Segment Start: DATASET

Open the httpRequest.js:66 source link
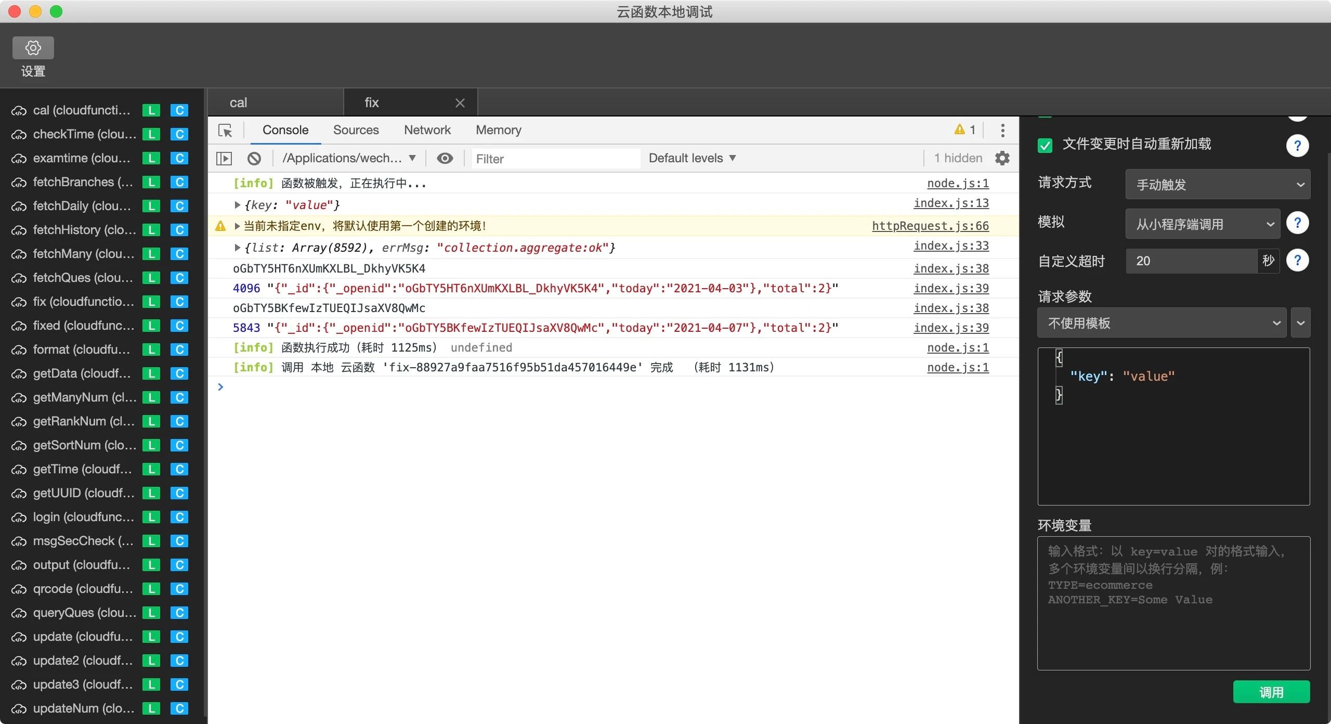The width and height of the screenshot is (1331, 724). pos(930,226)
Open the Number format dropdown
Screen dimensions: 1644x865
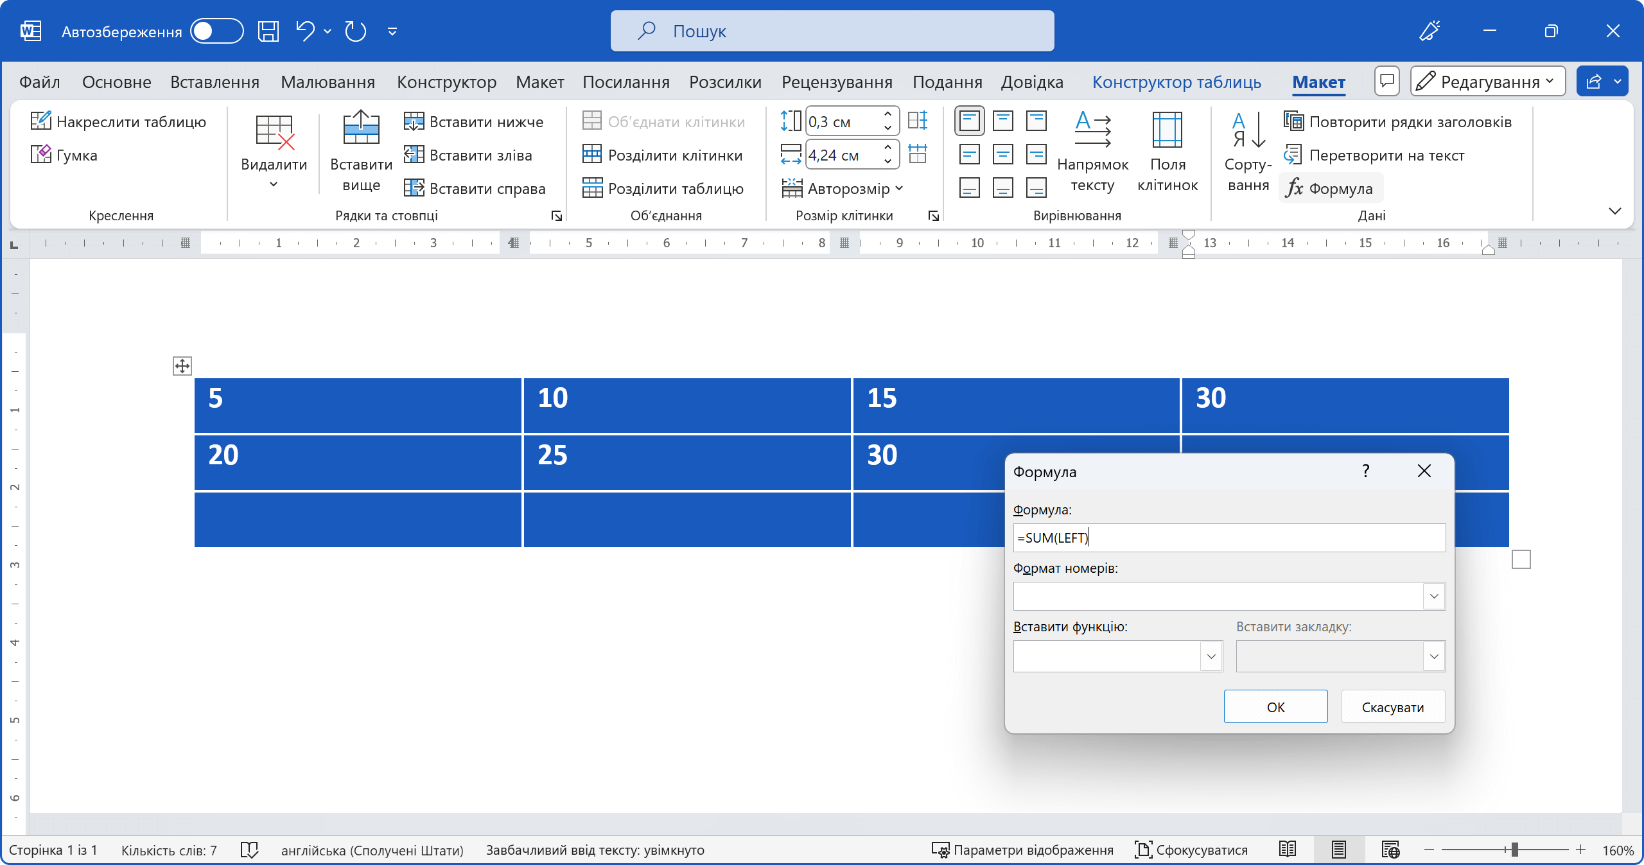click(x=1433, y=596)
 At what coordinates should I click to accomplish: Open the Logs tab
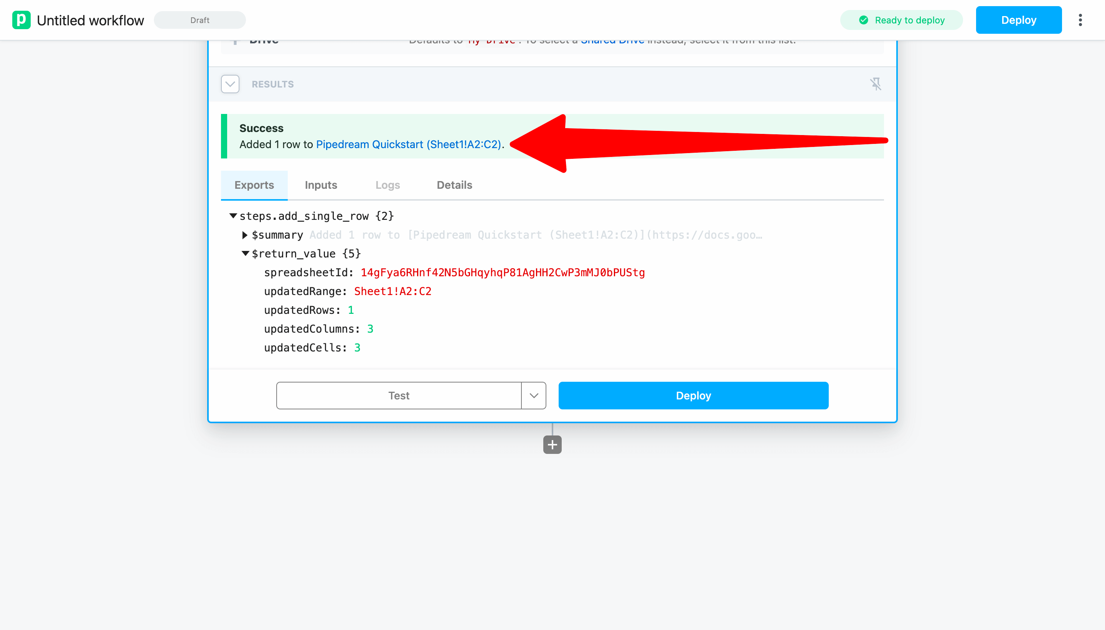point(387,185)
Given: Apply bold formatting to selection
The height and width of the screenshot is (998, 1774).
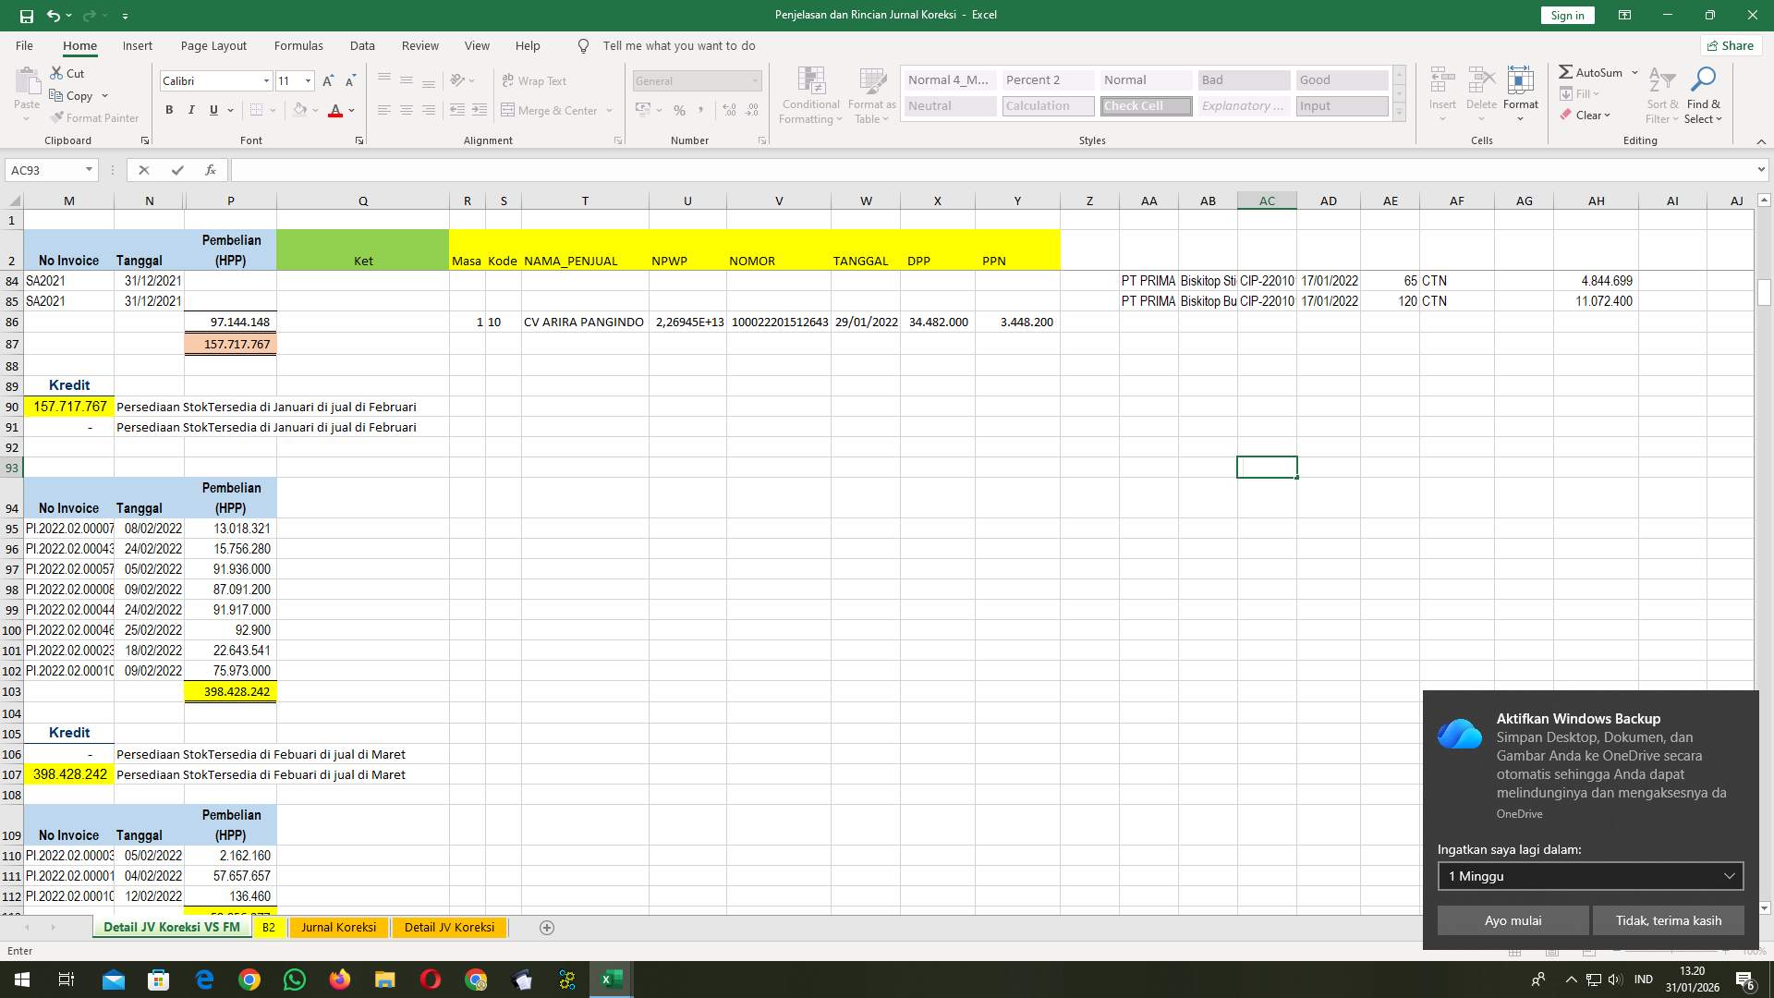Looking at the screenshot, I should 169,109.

Segment End: DATASET

Would you transcribe all of the data exactly, apart from its pictures?

Open the httpRequest.js:66 source link
The width and height of the screenshot is (1331, 724). pos(930,226)
Open the Number format dropdown
Screen dimensions: 1644x865
click(x=1433, y=596)
 At what coordinates should I click to accomplish: Open the Logs tab
point(387,185)
Given: Apply bold formatting to selection
The height and width of the screenshot is (998, 1774).
Looking at the screenshot, I should 169,109.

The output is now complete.